At 1:30 p.m. on Saturday during EMU’s Homecoming and Family Weekend, the Community Bell rang out to mark the end of an historic fundraising campaign. The celebratory toll honored the Class of ‘70 and the culmination of their record-setting $1 million fundraiser to support student scholarships at EMU.
It also echoed their connection to another history-making fundraising event when they were seniors at then Eastern Mennonite College – the Library Drive of 1969 also concluded with a bell ringing.
“What’s amazing about the Class of 1970 is that when we include new estate gift commitments they actually raised more money than they did in 1969,” said Tim Swartzendruber, senior associate director of advancement who worked with the group.
The total of $111,000 in 1969, calculated for inflation, is $829,000, Swartzendruber says.
While all of the donors could not be present, those with the hands on the wooden rod were members of the Class of 1970 reunion planning committee: Bob Bishop (chair), Bob Brenneman, Marian Driver Hackney, J.B. Miller, and Gloria Horst Rosenberger.
A fundraising campaign is a tradition of most classes as they approach their Jubilee reunion and induction into the more than 3,000-member strong Jubilee Alumni Association.
“It’s often a moment when alumni take extra time to reflect on the impact EMU has had in their lives. Some have more resources, relative to other periods in their lives, to consider special giving to EMU,” says Swartzendruber.
The Class of ‘70 has always been different: carrying on the philanthropic legacy they witnessed and participated in while at EMU, over ensuing decades, the class had already set a record lifetime giving mark of $3.8 million.
Bishop said learning that fact helped the group better assess “collective resources.”
“I think also the idea of joining a class giving effort made a difference to a lot of people who had already given as individuals,” Miller added. “That collective community effort was important.”

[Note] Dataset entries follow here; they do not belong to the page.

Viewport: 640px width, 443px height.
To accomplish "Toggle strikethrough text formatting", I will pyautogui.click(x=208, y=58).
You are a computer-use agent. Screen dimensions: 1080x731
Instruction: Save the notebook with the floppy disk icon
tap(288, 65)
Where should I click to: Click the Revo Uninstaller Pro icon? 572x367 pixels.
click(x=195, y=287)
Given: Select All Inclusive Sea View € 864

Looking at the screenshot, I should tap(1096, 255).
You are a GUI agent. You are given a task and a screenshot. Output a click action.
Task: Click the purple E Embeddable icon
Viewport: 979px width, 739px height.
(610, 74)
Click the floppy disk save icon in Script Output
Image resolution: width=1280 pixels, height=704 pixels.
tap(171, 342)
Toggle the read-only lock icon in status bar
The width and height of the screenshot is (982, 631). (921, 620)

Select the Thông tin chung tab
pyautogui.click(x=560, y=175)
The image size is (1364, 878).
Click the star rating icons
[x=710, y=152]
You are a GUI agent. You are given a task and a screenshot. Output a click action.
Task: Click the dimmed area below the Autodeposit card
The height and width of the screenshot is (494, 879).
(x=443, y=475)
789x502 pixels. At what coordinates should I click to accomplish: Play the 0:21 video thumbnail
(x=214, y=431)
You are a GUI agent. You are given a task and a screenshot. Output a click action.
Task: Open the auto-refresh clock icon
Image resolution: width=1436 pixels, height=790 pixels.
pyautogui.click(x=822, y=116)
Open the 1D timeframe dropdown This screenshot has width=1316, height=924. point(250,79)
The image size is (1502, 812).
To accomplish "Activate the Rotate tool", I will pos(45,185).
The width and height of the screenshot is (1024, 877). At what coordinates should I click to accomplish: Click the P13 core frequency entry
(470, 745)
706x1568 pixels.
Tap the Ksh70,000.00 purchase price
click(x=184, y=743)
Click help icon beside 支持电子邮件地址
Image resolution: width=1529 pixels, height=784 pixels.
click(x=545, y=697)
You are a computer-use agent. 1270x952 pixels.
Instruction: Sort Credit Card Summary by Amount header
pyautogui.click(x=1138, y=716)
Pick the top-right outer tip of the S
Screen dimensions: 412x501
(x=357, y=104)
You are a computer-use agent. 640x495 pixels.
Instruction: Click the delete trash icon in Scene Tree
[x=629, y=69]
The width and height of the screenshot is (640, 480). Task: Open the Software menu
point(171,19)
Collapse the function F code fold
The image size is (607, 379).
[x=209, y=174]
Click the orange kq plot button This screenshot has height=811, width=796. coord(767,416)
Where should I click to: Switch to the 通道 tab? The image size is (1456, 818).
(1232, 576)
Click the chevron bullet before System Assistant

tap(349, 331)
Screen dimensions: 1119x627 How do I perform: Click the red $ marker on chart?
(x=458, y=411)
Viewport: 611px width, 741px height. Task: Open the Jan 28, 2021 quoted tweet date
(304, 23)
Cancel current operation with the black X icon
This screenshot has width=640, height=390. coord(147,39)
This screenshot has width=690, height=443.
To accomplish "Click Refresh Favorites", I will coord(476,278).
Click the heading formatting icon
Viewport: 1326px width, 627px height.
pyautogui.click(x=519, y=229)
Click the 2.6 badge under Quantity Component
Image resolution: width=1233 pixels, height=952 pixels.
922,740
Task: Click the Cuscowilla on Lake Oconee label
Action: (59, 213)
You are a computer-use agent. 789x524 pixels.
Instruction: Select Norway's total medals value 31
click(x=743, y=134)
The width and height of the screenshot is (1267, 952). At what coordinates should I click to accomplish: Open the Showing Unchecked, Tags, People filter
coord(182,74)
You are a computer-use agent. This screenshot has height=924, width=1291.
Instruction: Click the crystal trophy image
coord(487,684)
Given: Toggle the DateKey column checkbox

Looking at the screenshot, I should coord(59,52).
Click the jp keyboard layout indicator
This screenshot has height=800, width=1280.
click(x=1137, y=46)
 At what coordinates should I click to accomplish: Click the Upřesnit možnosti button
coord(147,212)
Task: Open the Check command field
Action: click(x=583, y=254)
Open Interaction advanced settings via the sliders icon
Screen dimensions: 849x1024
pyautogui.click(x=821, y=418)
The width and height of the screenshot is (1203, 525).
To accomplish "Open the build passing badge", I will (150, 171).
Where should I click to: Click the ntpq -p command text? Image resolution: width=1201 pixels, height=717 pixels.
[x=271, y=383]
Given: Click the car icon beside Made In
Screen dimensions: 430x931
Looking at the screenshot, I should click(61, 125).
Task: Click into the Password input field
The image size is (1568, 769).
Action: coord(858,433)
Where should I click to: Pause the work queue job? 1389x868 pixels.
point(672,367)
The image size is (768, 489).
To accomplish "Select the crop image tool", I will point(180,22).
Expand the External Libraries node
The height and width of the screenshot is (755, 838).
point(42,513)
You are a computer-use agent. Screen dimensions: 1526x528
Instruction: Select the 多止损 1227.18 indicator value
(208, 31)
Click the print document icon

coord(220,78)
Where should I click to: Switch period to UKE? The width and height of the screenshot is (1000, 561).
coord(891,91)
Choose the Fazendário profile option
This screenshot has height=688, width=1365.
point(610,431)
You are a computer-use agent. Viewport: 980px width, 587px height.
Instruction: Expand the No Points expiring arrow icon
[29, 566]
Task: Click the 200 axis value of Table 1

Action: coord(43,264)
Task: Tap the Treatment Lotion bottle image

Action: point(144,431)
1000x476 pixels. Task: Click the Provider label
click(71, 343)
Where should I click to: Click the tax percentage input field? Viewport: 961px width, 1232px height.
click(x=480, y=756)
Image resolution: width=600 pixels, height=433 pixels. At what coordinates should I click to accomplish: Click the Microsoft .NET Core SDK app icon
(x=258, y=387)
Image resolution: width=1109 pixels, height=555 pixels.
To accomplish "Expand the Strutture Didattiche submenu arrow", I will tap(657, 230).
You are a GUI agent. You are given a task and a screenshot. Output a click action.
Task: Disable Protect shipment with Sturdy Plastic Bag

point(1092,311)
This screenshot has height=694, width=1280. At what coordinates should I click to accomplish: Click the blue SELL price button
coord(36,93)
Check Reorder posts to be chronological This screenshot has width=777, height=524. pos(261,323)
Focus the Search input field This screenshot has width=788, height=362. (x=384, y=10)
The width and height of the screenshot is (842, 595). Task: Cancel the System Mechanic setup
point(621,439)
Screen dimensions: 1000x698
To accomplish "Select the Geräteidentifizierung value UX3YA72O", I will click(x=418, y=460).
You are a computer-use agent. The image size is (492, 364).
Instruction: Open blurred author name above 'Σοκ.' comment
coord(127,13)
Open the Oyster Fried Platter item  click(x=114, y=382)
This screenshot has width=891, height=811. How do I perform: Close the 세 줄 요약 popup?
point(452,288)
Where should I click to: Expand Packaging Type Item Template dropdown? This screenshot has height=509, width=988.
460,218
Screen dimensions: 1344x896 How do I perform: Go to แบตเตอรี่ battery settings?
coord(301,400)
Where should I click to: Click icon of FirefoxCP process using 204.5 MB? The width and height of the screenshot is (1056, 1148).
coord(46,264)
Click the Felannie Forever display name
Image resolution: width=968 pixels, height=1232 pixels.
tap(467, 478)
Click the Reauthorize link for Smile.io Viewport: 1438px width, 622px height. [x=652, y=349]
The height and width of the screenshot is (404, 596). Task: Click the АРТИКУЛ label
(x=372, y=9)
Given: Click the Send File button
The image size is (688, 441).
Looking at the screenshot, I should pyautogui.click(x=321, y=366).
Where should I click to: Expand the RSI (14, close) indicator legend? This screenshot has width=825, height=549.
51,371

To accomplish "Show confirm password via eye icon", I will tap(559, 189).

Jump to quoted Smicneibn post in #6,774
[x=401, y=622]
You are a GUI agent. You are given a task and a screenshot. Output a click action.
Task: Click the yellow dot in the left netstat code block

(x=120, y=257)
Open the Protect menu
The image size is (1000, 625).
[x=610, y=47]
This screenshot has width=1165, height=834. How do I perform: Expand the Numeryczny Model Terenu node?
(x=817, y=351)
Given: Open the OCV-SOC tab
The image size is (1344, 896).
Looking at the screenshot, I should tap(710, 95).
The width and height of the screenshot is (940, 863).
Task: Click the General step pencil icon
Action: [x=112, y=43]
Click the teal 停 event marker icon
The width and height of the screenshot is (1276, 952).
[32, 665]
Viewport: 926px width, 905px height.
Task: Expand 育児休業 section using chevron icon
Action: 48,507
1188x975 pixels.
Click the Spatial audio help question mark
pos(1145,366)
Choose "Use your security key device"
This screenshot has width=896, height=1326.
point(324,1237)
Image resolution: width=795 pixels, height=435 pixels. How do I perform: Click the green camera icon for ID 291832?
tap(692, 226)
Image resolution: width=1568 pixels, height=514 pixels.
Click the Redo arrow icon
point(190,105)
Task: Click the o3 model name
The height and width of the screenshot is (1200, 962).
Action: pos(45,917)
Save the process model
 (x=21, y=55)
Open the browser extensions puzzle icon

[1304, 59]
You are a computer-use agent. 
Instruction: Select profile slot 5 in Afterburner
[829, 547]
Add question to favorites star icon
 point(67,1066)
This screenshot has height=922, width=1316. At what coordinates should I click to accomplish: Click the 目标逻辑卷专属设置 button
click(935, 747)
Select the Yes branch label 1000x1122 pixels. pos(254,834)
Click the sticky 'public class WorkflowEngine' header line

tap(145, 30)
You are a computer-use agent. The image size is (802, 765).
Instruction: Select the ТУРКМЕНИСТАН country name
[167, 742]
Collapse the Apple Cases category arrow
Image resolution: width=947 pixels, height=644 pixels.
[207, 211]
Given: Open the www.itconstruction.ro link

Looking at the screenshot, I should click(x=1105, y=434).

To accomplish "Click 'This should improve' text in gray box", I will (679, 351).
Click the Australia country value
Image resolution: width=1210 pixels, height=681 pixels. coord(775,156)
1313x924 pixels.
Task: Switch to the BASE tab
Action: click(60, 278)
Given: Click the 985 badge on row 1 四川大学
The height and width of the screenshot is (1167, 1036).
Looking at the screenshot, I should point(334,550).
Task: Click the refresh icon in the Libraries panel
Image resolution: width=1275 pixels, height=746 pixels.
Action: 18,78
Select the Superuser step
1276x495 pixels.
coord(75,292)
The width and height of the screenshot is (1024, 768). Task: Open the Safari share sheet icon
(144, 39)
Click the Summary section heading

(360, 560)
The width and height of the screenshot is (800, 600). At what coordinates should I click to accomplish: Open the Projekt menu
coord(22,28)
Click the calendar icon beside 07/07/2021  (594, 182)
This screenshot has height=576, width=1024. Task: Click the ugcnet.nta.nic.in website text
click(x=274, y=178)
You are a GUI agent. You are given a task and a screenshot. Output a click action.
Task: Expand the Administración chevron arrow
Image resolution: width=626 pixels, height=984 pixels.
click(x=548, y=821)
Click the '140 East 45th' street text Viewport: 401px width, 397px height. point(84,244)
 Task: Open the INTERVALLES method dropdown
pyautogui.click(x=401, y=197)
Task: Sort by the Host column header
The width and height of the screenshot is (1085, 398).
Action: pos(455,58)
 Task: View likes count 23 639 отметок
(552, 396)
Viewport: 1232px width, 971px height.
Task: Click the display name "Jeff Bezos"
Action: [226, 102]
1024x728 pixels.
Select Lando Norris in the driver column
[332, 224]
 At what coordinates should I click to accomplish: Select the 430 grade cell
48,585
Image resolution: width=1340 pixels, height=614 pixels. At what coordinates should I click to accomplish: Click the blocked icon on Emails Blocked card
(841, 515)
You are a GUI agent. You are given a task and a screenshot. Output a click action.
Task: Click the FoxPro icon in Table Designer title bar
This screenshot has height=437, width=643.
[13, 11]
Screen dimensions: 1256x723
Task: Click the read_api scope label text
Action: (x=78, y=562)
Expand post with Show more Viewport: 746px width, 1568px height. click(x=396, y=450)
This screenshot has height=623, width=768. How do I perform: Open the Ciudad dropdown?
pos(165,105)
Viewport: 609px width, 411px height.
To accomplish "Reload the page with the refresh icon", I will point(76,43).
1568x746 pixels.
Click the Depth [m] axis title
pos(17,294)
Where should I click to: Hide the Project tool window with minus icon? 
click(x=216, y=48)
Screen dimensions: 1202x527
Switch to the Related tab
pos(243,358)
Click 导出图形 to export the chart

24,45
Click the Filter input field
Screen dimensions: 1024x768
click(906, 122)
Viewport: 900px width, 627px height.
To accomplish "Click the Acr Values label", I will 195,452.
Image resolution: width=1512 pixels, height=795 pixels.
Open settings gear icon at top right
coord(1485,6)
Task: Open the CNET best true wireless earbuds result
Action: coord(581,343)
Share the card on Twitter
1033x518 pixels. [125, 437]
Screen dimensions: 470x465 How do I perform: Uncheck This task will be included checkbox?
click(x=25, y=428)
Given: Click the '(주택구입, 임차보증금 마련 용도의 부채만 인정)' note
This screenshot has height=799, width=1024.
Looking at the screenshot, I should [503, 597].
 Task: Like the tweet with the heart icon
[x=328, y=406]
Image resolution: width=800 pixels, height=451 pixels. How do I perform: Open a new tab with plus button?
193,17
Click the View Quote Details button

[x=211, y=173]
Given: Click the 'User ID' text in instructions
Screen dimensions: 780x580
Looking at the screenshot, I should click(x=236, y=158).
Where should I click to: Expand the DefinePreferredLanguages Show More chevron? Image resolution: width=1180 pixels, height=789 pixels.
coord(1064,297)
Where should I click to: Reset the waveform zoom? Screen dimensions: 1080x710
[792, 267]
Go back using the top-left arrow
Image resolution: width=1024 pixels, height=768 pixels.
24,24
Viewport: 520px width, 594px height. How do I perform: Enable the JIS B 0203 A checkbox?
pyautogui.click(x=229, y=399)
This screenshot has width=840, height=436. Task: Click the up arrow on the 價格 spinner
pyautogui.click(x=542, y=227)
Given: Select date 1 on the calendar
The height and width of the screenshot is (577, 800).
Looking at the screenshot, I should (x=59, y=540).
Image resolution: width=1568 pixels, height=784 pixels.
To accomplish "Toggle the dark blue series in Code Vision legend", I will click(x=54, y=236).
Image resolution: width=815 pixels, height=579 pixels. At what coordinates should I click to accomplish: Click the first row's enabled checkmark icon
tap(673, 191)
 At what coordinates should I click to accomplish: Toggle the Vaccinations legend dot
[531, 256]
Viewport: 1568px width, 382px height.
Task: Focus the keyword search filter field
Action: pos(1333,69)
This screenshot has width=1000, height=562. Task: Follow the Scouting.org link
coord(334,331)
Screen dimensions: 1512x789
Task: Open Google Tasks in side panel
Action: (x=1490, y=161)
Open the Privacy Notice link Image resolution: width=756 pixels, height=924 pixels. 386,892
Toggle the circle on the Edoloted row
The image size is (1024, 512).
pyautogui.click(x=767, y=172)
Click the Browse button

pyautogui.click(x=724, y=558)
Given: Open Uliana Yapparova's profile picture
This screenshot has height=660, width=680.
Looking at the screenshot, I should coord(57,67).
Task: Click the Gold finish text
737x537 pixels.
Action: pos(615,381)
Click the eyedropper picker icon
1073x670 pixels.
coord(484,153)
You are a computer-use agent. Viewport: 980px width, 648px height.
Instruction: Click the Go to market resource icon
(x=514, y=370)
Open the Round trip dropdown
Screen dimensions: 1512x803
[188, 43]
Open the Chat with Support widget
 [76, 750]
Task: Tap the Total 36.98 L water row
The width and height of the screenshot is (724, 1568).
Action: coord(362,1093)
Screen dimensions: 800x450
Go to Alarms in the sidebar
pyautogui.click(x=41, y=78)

As their campaign began, the group initially seized on a goal of $829,000 in current giving and new estate gift commitments – remember this was based on the total raised during the 1969 fundraising drive, adjusted for inflation. But when the pandemic delayed their in-person reunion, raising the goal to $1 million was a natural step.
In October 2020, they hosted a virtual reunion that was fun but definitely not what they had in mind: The group always intended to get together in Harrisonburg at the next, safe opportunity.
With extra time to plan, to track down classmates, to keep communicating, the giving continued throughout 2020. Bob Bishop was given the credit as the PR man and the cheerleader.
Bishop’s philosophy, for all his life, has been “to look for excuses to celebrate along the way,” he joked during an interview with the committee during Homecoming weekend. “You don’t have to wait for the end. I was cheering when we got a quarter of the way, and then halfway, and then when we got to $800,000 [in early October], that gave me goosebumps.”
“Bob was one of the most encouraging leaders,” said Brenneman. “We reached a certain point and he said we need to go to the finish line with this.”
Eventually the finish line coalesced around $1 million. During the two weeks leading up to Homecoming, classmates gave $200,000 to attain the goal.
Rosenberger remembers being on a phone call with Miller and EMU Advancement personnel when Miller stated he thought they could actually raise that amount. “I didn’t really believe it until JB, who is a banker, said we could do it, and then I started thinking it was possible.”
“Well, I actually wasn’t so sure,” Miller admitted, to general laughter.
With such camaraderie, one would think members of this group share a long history. During the interview, there were finished sentences, lots of teasing, and laughter. Not true.
Bishop, Brenneman and Hackney were class officers (president, business manager, and treasurer respectively), and Hackney sang in the choir with Brenneman, but other than that, “we didn’t really know each other very well,” Hackney said. “We definitely didn’t run in the same social circles.”
Their friendship has deepened over these months, perhaps sustained by pandemic isolation and a new awareness about the value of connection. They pass along family and class news, console each other in grief, invite input on personal projects.
And they enjoy, very much, the idea that future students might share what they have had: both a transformative education and transformative friendships.